The best option for health data exchange
Broadly speaking, there are two ways to comply with the Payer-to-Payer Data Exchange requirements: an API façade or a data store. Although the façade is the quicker and easier approach, the data store is far superior in terms of the greater benefits it offers over the long term.
Here’s how each option breaks down:
- API façade. With an API façade, required data is transformed into the HL7® FHIR® standard in real-time upon request, and then served via an API. Although the API façade can deliver the data when and where it’s needed, it has some shortcomings.
First, it’s inefficient and can create a bottleneck when pulling the data out of the systems of record and translating it on-demand. This bottleneck makes it challenging to achieve the high data availability necessary for moving large sets of administrative and clinical data between plans. Second, while it will enable compliance with Phase 1, it will not meet the requirements of Phase 2.
Health plans will likely want to store the “received” data separately from the member data they generate. But they will be required to make the received data available to the Patient Access API and will want to layer on analytics to take advantage of this new historical information. To accomplish all of this with an API façade, they’ll need to significantly rework their interoperability infrastructure. In short, we believe the short-term gain of an API façade for Phase 1 compliance is not worth the long-term pain and expense.
- HL7® FHIR® standard data store. With this approach, a data store holds the required data in the HL7® FHIR® standard for delivery upon request, then serves that data via an API. This is a more efficient approach for storing and delivering FHIR data, and it can scale to meet the demands of frequently moving large data sets between plans.
Health plans can keep their data separate from the received data and make both available at scale for sharing with other plans and with third-party apps through the Patient Access API by utilizing data stores. By layering analytics capabilities onto these data stores, plans can derive new insights from the historical data, such as identifying a group of members at risk for diabetes or other chronic conditions.

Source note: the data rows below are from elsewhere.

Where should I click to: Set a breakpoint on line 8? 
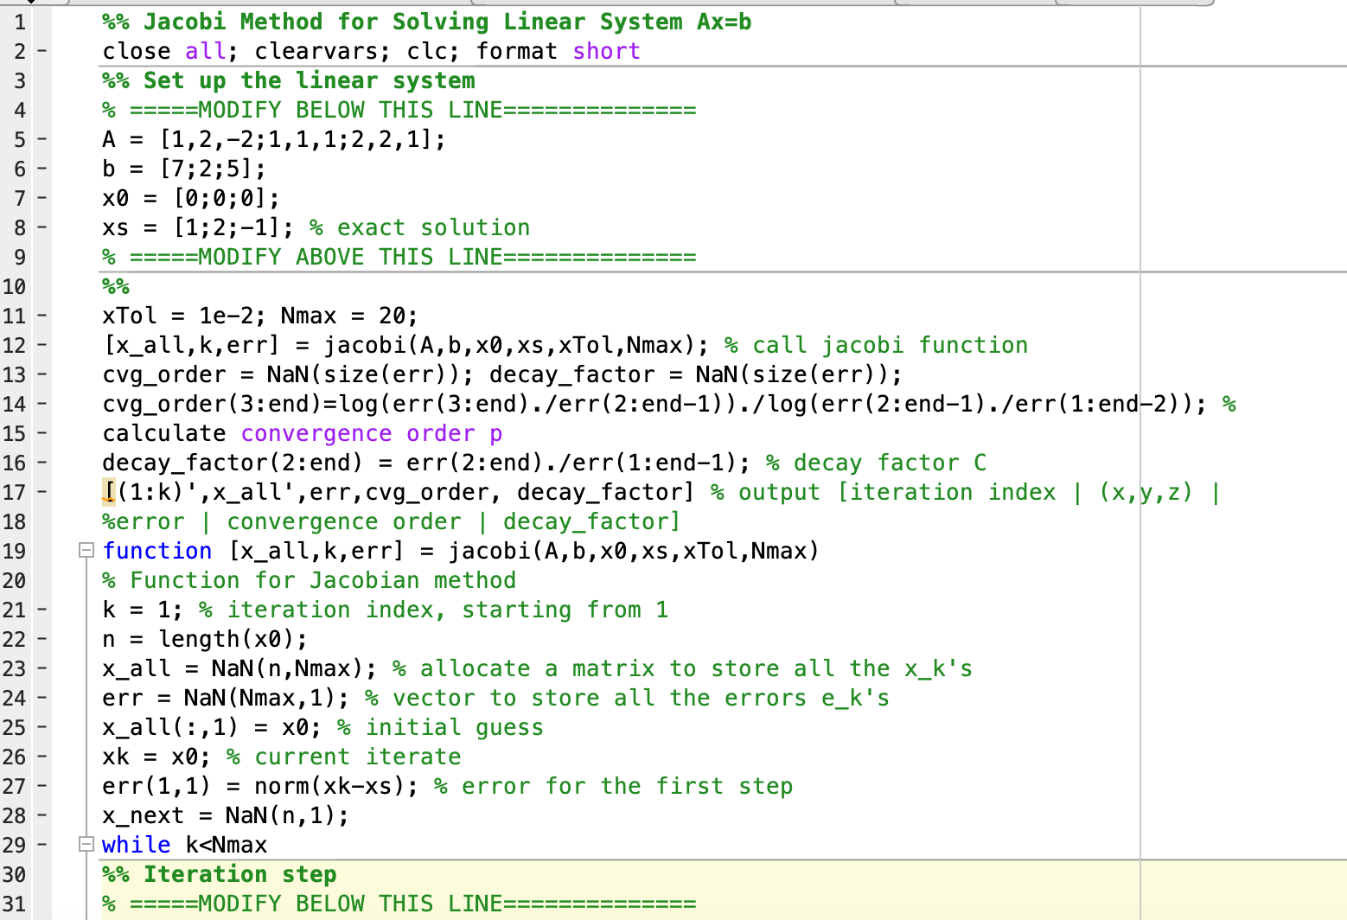click(x=40, y=227)
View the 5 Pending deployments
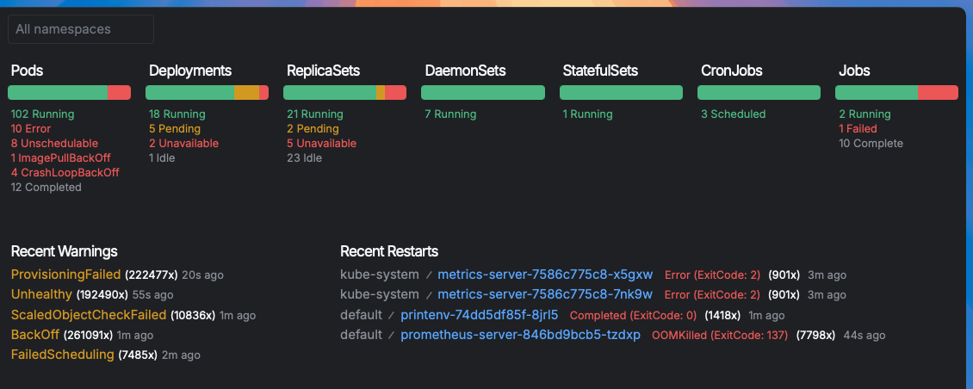Screen dimensions: 973x389 [176, 129]
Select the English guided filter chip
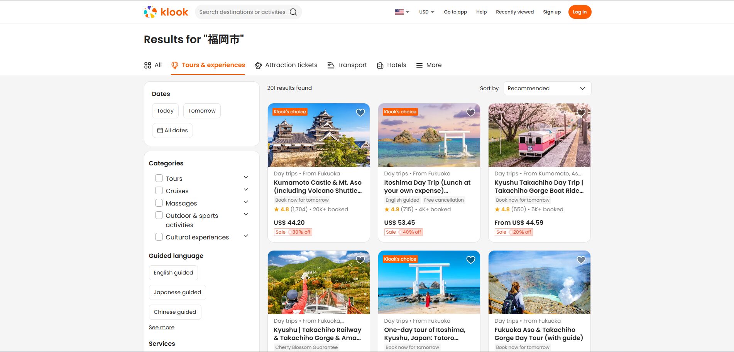 pos(173,273)
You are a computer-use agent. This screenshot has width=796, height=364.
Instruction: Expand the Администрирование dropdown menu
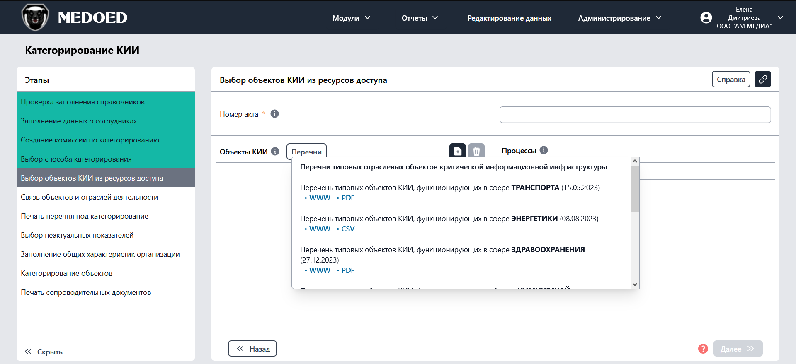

And because a data store can enable compliance with both phases of the Payer-to-Payer Data Exchange requirements, plans may implement the store once, saving time and resources.
Going beyond compliance
When plans consider their options for complying with the Payer-to-Payer Data Exchange requirements (as well as other regulations like the Transparency in Coverage rule or the No Surprises Act), they should identify growth opportunities that go beyond meeting minimum compliance requirements. While data access requirements and compliance options are primarily technical in nature, the plan’s choices for meeting these requirements will significantly affect their members and operations.
By building a data store rather than using an API façade, plans have opportunities to improve the member experience with analytics.
Consider this scenario: A new member has been using a smartwatch app to manage her health. At enrollment, she opts in to import her health data from her previous plan. She also wants to import that historical data, as well as the data her new plan has collected, into her health app.
By processing these requests through a data store, the plan enables the new member to efficiently access the data she wants. The new plan can also use any data the member is willing to share to build a digital engagement experience that offers the following:
- Support for reaching the member’s health goals, reducing risk and costs for both the member and the health plan
- Help with understanding plan benefits so the member can select more affordable and higher quality care
- Improved satisfaction, increasing the likelihood of retaining the member’s business and capturing more value over the lifetime of the membership
The Payer-to-Payer Data Exchange requirements introduce both complexities and opportunities for plans to develop features and services that lead to a richer member experience and competitive differentiation. By using a data store, plans can develop a solution that not only supports compliance but also enables data access capabilities they can build on to exceed members’ expectations, control costs and improve outcomes.